Nick stood by, nodded agreement for whatever she planned. She scarcely noticed. Peter was to be buried next to his O’Hara grandparents.

She arranged the funeral service. Peter was carried by six of his friends: young boys with strong shoulders and hurting eyes. The mass and service were simple.

Kathy chose just the right people to speak and she trusted them to say the right thing. Peter’s best friend—a goofy-looking, fast-talking boy named Patrick Riley—someone Nick never would have asked, spoke last. Kathy knew what she was doing. Patrick spoke so beautifully, in a voice so moderated and careful, that Nick cried for the kid’s strength in spite of his pain.

Nick could hardly get through the prayers; Kathy took his arm when he started to ramble and firmly brought him back on track.

After the funeral, everyone but his grandfather and Theresa went to Frank’s house for food and for talking. Nick heard laughing, the kids getting a little loud, nervous when they spotted Kathy. She approached them, touched a cheek, ruffled a carefully combed head of hair. She gave a quick squeeze, a hard hug. Not letting them feel alone, or that they weren’t acting properly. She told them that any way they felt was okay.

Laura was there, dressed in dark gray. She hugged Kathy; hugged him. Or did he dream it?

Then they went home to their empty house. Mechanically, Nick fed the dogs; some kids showed up to walk them. Kathy had made arrangements for all the dogs, except old Woof, to be temporarily “fostered” with a couple of other families. The in-and-out cat was fine.

Nick cleaned up the backyard. He raked the leaves, then forgot to bag them. He started to fix a loose hinge on the garage door and fell off the ladder, then couldn’t remember why he had been up there in the first place. He went to the supermarket and forgot what he had come to buy.
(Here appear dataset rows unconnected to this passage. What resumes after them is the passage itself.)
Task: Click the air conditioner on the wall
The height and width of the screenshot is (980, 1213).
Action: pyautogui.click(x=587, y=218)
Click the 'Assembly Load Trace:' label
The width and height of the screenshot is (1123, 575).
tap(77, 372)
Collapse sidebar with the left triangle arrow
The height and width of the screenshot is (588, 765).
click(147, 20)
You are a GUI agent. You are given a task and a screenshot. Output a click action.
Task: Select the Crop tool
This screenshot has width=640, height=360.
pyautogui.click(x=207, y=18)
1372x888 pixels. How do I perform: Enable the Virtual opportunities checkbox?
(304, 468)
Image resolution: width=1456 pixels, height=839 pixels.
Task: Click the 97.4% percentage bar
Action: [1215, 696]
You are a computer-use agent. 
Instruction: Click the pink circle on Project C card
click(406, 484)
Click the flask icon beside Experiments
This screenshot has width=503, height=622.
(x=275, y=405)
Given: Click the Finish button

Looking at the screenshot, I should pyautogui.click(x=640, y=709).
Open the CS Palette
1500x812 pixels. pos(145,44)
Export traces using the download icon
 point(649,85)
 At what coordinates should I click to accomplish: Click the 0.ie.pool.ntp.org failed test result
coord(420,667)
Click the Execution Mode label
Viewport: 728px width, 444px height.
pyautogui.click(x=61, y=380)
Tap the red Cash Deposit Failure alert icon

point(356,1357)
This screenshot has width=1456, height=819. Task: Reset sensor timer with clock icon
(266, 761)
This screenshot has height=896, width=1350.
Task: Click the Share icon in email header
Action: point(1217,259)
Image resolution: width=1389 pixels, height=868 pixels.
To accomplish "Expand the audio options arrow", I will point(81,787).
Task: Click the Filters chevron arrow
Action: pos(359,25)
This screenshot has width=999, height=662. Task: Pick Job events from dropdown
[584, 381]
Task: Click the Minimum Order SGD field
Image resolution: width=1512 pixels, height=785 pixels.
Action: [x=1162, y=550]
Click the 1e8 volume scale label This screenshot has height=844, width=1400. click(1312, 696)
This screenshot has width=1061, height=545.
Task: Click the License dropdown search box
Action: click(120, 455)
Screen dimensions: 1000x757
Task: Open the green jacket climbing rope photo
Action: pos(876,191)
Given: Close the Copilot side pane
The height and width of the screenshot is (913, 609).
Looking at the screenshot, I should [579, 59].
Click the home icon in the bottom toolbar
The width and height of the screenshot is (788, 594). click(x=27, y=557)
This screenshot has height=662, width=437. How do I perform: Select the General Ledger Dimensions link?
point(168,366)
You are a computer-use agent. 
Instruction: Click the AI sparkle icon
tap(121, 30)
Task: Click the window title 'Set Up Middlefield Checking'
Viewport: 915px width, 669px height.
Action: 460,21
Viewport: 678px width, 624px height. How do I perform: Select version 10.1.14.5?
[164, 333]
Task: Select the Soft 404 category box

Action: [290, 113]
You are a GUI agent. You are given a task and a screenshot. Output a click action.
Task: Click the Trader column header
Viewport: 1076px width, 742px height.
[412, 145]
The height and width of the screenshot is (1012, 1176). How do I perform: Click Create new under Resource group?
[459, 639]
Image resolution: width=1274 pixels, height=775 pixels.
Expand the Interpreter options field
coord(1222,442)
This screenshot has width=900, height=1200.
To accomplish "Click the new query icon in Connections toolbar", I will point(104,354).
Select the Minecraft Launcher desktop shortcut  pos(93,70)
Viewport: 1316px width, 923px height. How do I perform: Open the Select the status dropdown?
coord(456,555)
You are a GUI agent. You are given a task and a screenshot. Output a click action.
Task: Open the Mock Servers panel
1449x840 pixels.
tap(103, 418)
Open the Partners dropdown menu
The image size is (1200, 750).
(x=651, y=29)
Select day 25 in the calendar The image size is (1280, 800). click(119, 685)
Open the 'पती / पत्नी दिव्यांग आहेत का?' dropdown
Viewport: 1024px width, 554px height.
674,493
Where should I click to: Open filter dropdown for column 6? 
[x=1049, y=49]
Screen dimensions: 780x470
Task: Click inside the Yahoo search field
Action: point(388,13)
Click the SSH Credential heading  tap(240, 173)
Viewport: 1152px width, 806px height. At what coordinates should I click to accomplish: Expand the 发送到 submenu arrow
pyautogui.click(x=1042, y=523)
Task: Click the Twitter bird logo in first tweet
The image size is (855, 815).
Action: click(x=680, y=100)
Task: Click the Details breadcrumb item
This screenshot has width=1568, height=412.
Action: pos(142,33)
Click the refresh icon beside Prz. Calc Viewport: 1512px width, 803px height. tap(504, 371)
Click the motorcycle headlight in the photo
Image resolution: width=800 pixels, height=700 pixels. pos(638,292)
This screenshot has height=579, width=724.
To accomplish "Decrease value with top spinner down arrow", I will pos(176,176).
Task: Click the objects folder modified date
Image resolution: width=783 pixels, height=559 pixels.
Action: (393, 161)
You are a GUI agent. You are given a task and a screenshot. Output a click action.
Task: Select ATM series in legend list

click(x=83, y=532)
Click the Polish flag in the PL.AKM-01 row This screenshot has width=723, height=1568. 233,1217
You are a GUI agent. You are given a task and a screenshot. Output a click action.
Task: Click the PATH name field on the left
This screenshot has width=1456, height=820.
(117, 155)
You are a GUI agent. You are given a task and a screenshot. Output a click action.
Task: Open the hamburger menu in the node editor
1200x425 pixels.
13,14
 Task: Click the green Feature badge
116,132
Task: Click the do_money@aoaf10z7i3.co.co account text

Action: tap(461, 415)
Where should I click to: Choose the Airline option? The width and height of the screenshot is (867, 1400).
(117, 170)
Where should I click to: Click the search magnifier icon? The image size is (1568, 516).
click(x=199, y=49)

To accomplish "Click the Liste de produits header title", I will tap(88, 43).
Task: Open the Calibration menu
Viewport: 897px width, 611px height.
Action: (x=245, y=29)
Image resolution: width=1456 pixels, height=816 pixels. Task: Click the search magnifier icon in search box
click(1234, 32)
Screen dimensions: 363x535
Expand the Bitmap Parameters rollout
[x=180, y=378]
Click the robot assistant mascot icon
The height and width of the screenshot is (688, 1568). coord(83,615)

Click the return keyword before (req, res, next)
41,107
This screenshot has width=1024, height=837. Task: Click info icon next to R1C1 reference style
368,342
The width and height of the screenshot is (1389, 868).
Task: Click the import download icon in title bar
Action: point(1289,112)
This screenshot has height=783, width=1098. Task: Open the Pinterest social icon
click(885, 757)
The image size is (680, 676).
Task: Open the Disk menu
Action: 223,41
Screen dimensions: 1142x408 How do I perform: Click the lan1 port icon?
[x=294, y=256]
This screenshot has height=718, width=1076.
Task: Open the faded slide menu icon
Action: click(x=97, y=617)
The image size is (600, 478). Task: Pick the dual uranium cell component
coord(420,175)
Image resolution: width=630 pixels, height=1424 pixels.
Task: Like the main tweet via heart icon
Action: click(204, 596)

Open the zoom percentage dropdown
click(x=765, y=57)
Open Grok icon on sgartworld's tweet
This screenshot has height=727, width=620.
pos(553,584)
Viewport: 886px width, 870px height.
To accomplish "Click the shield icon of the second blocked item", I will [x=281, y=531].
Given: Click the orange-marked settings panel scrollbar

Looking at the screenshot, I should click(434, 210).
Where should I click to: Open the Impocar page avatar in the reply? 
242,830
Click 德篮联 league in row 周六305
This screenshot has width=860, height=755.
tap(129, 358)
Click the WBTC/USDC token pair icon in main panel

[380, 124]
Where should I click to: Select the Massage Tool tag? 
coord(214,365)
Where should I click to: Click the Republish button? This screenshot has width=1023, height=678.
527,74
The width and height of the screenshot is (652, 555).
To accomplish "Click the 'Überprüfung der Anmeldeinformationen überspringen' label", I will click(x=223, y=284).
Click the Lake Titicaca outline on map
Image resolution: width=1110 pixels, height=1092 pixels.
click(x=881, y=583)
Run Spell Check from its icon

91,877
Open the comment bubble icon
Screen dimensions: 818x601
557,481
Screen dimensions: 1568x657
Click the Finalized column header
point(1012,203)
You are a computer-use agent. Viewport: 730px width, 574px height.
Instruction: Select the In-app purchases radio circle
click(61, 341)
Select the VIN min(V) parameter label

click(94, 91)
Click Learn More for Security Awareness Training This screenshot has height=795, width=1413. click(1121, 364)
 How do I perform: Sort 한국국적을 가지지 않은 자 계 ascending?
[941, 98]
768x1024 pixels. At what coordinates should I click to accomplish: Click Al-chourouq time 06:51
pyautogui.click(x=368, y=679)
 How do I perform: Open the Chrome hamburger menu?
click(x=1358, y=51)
He listened to the sound of voices, rather than the words spoken to him. Father O’Rourke, a sweet-faced young man new to the parish, spoke and Kathy answered while he nodded. His partner, Eddie, came over, spent an hour or two talking about absolutely nothing. His uncle assured him everything was being done to assure a good investigation into the murder of his son. Nick felt enclosed in a glass capsule, isolated with the one fact he had come to fully comprehend.

His son, Peter, was dead.

Kathy invited Peter’s friends over, encouraged them to select any tapes, recordings, books, posters they might want. His clothes were dispatched to the St. Vincent’s Society. All that remained in Peter’s room were some team pictures, a plaque he’d been awarded by the Humane Society for his volunteer work. The room was emptier than any space Nick had ever seen. Only old Woof, lying restlessly on Peter’s bed, seemed familiar. Each time anyone came into the room, he pulled himself up hopefully, tail wagging, then slumped into a semi-sleep.

Kathy went about everything with a brisk competence. In the middle of the night, he woke with a jolt: that something-is-wrong feeling. There was a light in Peter’s room.

Nick approached his son’s room. There was Kathy, sitting on the edge of the bed, cradling the dog. Nick came to her side and reached for her, but she shook her head and he retreated.

CHAPTER 12

N
ICK WENT TO SEE
his grandfather. He took comfort in the old man’s presence. Papa never said he could imagine how Nick felt. He
knew.

They sat quietly in the glass-enclosed porch overlooking the autumn garden. It was a view the old man had found soothing many times in the past.